My Latest toy a 555C ford backhoe, does basements, building demoliton, some land clearing, scrapping, egress window wells snow moving, and I have only had it for four months, If i had a choice I would keep it over my S-185 2 speed skid with many attatchments. Its not even in the same world as our 410 K john Deere At work but it was only $11,000.


----------



## ropensaddle (Apr 4, 2013)

All the ones I can't afford


----------



## MOE (Apr 5, 2013)

CalTreeEquip said:


> Can't believe this tread is just going to die. Really, "what kind of grease gun should I use" gets better responce??
> So here another one from the vaults.
> It was an 1985 Red Max self-propelled stump grinder, 35 hp 2 cyl Deutz diesel, articulate knuckle boom, articulate sterring, hydrostatic 4x4, with something like 200 hours on it. It was an exceptionally bad assed grinder. I believe these were all made by special order in some small shop in Minnesota I think. It was way ahead of its time. The Granddaddy of all the big self-propelled grinders.
> View attachment 284936



Missed one on craigslist for $2500 a few years back.


----------



## CalTreeEquip (Apr 6, 2013)

MOE said:


> Missed one on craigslist for $2500 a few years back.



I think those were built in Minnesota. Picked mine up at auction for about $1,700 with about 200 hours on it. Nobody really knew what it was but me.


----------



## MOE (Apr 7, 2013)

CalTreeEquip said:


> I think those were built in Minnesota. Picked mine up at auction for about $1,700 with about 200 hours on it. Nobody really knew what it was but me.



Now that's a deal!


----------



## My7900 (Apr 7, 2013)

My JD 4840 I love listing to the turbo screen thru the straight pipe. Nothing like watching a old diesel power block smoke under a load. Can't see it anymore on the new equipment thanks to the lovely EPA


----------



## TheViking (Apr 15, 2015)

Bump to bring this thread back.


----------



## Luztree (Apr 15, 2015)

TheViking said:


> Bump to bring this thread back.


My swinger 2000 with an implemax grapple with winch.


----------



## a_lopa (Apr 16, 2015)

Either of these


----------



## greg storms (Apr 18, 2015)

http://ns.hcmatcon.ca/bloopers/bulldozer.php google "where's my dozer" if this url doesn't reconnect.


----------



## catbuster (Apr 21, 2015)

2013 Cat 390DL excavator. Incredible machine. Just the power that machine had with the speed it was slinging a 7 yard bucket was incredible. 
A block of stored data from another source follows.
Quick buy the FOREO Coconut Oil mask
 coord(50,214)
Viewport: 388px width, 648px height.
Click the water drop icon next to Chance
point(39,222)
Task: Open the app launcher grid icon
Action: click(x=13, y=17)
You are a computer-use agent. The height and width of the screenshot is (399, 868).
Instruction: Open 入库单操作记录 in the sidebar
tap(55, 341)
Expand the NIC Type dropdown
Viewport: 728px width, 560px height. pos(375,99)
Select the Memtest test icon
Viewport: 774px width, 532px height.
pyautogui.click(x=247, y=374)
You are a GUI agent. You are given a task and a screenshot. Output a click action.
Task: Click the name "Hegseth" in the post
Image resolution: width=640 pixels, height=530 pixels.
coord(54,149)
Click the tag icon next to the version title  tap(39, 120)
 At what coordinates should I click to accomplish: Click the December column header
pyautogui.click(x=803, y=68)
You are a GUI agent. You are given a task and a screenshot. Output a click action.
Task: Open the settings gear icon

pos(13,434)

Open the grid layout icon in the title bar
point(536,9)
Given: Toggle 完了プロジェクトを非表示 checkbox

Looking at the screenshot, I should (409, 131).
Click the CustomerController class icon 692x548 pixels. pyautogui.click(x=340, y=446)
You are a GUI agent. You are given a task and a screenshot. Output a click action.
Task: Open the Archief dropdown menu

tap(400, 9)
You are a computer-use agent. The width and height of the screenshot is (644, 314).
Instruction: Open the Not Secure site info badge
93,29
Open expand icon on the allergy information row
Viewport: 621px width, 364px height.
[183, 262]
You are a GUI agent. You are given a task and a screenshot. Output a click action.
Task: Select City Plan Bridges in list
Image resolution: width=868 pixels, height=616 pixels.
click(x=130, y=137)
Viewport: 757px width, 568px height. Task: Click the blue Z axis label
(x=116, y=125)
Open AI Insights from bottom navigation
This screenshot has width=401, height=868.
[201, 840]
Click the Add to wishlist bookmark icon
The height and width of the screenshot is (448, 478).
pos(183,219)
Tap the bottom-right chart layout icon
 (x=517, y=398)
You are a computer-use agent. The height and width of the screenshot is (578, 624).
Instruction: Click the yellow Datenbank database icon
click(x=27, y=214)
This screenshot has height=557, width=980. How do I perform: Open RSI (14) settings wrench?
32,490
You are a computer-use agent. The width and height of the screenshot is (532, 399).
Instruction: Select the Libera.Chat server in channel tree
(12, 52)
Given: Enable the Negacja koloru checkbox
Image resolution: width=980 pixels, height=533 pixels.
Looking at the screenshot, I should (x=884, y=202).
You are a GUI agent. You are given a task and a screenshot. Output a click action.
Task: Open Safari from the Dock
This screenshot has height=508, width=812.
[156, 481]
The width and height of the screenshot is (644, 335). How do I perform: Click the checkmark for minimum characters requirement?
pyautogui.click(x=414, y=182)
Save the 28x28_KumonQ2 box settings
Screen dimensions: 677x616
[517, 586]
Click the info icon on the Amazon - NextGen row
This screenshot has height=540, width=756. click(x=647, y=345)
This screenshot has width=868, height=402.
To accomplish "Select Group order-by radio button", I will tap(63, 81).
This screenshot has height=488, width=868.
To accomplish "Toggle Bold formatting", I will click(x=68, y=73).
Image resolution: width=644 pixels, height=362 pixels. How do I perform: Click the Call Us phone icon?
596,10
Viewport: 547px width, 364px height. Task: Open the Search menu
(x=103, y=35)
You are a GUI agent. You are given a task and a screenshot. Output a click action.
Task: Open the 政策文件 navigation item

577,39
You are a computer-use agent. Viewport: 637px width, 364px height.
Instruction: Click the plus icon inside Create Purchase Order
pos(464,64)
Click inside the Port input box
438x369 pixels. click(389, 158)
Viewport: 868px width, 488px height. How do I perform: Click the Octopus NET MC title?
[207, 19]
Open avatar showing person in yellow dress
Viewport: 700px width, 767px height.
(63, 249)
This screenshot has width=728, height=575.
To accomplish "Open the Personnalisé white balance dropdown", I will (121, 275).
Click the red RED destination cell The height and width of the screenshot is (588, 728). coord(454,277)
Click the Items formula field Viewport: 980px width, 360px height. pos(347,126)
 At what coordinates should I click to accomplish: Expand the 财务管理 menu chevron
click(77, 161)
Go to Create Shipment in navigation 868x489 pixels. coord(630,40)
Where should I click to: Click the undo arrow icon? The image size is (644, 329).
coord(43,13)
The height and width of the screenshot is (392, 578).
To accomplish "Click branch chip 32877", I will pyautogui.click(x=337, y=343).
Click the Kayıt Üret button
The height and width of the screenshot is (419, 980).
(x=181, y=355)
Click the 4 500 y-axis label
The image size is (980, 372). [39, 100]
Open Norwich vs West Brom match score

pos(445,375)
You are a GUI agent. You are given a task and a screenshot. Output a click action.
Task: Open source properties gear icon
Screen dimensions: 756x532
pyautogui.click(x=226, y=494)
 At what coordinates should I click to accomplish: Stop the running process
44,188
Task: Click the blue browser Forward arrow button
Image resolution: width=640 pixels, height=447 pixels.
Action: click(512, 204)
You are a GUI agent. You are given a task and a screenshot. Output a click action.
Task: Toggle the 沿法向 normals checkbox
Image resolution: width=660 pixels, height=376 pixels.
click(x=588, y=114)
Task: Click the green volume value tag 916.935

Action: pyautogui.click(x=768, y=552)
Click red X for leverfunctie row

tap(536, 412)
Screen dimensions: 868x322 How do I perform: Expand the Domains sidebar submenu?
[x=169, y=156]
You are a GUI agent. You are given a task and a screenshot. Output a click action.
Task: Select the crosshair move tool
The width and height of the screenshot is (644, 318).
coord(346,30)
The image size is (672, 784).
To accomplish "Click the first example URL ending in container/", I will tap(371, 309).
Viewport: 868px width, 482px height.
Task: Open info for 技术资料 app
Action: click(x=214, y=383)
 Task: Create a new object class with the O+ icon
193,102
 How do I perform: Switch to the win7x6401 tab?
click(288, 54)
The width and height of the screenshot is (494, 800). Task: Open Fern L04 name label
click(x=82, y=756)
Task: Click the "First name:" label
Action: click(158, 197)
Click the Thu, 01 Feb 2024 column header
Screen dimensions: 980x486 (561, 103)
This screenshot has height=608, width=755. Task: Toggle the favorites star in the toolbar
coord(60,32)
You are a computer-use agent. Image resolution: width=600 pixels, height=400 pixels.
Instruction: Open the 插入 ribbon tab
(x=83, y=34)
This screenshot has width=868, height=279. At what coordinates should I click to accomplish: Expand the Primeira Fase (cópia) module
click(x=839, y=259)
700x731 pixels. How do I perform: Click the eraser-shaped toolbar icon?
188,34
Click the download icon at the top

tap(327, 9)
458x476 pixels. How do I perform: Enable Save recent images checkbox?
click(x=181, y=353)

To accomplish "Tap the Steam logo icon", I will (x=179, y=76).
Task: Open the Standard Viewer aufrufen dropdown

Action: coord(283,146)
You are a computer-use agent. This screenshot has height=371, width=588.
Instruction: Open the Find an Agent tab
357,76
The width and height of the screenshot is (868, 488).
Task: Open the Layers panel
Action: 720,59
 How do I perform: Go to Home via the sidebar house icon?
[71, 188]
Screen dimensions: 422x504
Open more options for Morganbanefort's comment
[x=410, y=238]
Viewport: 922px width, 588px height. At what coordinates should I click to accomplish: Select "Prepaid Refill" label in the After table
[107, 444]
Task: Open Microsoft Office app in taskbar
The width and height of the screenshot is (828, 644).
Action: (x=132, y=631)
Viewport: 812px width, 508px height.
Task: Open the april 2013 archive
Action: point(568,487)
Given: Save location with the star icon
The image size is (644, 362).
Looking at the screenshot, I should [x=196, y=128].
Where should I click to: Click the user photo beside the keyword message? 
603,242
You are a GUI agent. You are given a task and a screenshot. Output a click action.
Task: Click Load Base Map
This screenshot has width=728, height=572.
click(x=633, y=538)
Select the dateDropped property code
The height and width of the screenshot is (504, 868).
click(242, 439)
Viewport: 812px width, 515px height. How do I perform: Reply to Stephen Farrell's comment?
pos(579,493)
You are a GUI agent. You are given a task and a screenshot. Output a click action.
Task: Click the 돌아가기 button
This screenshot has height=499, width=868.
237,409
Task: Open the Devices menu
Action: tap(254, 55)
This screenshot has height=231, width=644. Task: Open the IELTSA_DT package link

My favorite I use on a daily basis is a 2014 Cat 568GF roadbuilder. Built like a tank, more stable than any other hoe I've ever run. (And it's in the hundreds of different models and makes) The swing torque is ridiculous. I am in love.


----------



## old_soul (Apr 22, 2015)

In the fleet, the 773 skid loader is my favorite because it saves my back sooooooooo much work. 

But, my favorite machine to watch is the *hydroax 721 e *brush mower.


----------



## CalTreeEquip (May 9, 2015)

Try a T200 if you ever get a chance.
Hydroax is just plan bad assed!


----------



## treebilly (May 15, 2015)

old_soul said:


> In the fleet, the 773 skid loader is my favorite because it saves my back sooooooooo much work.
> 
> But, my favorite machine to watch is the *hydroax 721 e *brush mower.


Hydro ax is a bad bad machine. 
I think your 773 needs to help your back a bit more. I swear it still has the little nubs on the tires you put on it 8 years ago. 
I myself like the s-250 with grouser tracks. I am also beginning to really like mini skid steers. They are getting impressive with what such a small machine can handle.


----------



## Griff93 (May 21, 2015)

Sk650 with a bmg hands down for doing residential tree work.


----------



## Dpown (Jun 9, 2015)

Not the biggest machine posted here by anymeans, but mine would have to be my PCW5000. It's a small gas powered Winch that is AWESOME for residential work! Super light and compact.


----------



## 74inchshovel (Jun 10, 2015)

My new fav, replaces my very tired RC 30. Great for cleaning large stump grinding jobs, super low impact on lawns etc. Incredible lift height for size and weight of machine, decent ground speed and just a blast to run!


----------



## CalTreeEquip (Jun 13, 2015)

Who's the Terex dealer in Wa?


----------



## 74inchshovel (Jun 13, 2015)

That would be F.MI. In Spokane. By and large a good place to do business with.


----------